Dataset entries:
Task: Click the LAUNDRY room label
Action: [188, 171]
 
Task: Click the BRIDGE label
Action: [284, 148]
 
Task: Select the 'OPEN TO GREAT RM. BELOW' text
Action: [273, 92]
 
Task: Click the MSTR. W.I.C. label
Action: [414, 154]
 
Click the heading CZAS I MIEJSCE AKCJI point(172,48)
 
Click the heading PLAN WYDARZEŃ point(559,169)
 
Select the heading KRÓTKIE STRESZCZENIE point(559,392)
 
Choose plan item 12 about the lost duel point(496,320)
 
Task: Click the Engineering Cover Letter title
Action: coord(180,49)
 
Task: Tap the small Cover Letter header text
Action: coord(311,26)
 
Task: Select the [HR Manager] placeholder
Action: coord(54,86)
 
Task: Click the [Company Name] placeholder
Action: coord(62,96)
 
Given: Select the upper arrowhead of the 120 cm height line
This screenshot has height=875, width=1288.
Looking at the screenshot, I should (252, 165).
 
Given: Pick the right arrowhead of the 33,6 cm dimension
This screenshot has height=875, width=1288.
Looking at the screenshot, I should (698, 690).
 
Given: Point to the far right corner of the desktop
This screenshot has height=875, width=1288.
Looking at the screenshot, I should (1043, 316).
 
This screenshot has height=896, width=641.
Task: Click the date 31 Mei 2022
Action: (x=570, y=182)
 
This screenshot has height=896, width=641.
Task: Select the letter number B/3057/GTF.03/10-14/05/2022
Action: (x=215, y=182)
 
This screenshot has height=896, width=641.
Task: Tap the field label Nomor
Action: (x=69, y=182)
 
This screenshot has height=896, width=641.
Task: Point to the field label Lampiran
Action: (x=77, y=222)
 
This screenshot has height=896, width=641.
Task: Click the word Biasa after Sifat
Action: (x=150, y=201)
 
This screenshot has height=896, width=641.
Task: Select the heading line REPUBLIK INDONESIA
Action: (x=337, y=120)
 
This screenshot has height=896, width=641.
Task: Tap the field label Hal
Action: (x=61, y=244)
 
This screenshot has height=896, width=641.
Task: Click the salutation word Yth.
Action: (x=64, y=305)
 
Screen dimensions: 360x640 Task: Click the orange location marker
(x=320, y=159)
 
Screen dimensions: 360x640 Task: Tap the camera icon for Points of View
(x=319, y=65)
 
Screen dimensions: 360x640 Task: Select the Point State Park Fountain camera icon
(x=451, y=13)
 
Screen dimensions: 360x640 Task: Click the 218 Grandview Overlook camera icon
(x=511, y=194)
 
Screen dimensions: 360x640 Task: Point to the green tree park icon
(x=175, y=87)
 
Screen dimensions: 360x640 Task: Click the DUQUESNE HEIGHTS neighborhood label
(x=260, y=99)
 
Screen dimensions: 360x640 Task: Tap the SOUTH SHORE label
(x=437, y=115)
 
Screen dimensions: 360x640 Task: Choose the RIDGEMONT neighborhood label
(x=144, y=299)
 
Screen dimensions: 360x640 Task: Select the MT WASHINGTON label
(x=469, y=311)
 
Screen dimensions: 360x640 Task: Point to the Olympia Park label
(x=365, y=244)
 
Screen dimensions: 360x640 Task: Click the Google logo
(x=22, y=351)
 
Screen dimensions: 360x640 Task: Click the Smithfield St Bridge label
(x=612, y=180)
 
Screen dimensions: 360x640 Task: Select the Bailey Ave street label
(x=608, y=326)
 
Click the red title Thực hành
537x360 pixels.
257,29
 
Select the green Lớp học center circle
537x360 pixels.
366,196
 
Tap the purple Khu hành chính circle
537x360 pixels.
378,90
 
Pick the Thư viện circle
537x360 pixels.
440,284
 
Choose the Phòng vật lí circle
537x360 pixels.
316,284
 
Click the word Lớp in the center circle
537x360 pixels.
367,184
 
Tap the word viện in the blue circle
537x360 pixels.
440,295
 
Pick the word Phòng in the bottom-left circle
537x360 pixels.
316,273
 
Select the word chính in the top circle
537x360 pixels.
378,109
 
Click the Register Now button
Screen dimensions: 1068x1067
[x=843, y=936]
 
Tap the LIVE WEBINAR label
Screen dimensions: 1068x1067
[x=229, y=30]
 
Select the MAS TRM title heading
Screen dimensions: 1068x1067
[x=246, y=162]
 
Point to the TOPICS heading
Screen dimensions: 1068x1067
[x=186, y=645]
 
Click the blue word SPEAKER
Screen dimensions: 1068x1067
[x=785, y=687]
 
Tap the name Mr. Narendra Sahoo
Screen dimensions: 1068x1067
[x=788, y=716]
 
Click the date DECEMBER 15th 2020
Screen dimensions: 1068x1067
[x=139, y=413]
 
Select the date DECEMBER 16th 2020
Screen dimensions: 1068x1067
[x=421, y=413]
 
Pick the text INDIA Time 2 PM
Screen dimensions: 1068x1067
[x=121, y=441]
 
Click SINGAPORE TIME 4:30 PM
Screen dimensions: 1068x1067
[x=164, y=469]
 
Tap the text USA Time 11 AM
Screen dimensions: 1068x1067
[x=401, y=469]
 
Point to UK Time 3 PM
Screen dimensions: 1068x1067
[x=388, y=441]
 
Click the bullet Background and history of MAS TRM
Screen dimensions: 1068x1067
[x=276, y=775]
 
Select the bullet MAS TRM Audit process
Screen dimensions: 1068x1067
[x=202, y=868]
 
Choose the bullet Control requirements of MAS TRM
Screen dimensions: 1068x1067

[Written instruction]:
Copy the lines of the records from the one containing "Tap the purple Khu hành chính circle" through the one containing "[x=121, y=441]", inclusive, without any changes.

[Exercise response]:
Tap the purple Khu hành chính circle
537x360 pixels.
378,90
 
Pick the Thư viện circle
537x360 pixels.
440,284
 
Choose the Phòng vật lí circle
537x360 pixels.
316,284
 
Click the word Lớp in the center circle
537x360 pixels.
367,184
 
Tap the word viện in the blue circle
537x360 pixels.
440,295
 
Pick the word Phòng in the bottom-left circle
537x360 pixels.
316,273
 
Select the word chính in the top circle
537x360 pixels.
378,109
 
Click the Register Now button
Screen dimensions: 1068x1067
[x=843, y=936]
 
Tap the LIVE WEBINAR label
Screen dimensions: 1068x1067
[x=229, y=30]
 
Select the MAS TRM title heading
Screen dimensions: 1068x1067
[x=246, y=162]
 
Point to the TOPICS heading
Screen dimensions: 1068x1067
[x=186, y=645]
 
Click the blue word SPEAKER
Screen dimensions: 1068x1067
[x=785, y=687]
 
Tap the name Mr. Narendra Sahoo
Screen dimensions: 1068x1067
[x=788, y=716]
 
Click the date DECEMBER 15th 2020
Screen dimensions: 1068x1067
[x=139, y=413]
 
Select the date DECEMBER 16th 2020
Screen dimensions: 1068x1067
[x=421, y=413]
 
Pick the text INDIA Time 2 PM
Screen dimensions: 1068x1067
[x=121, y=441]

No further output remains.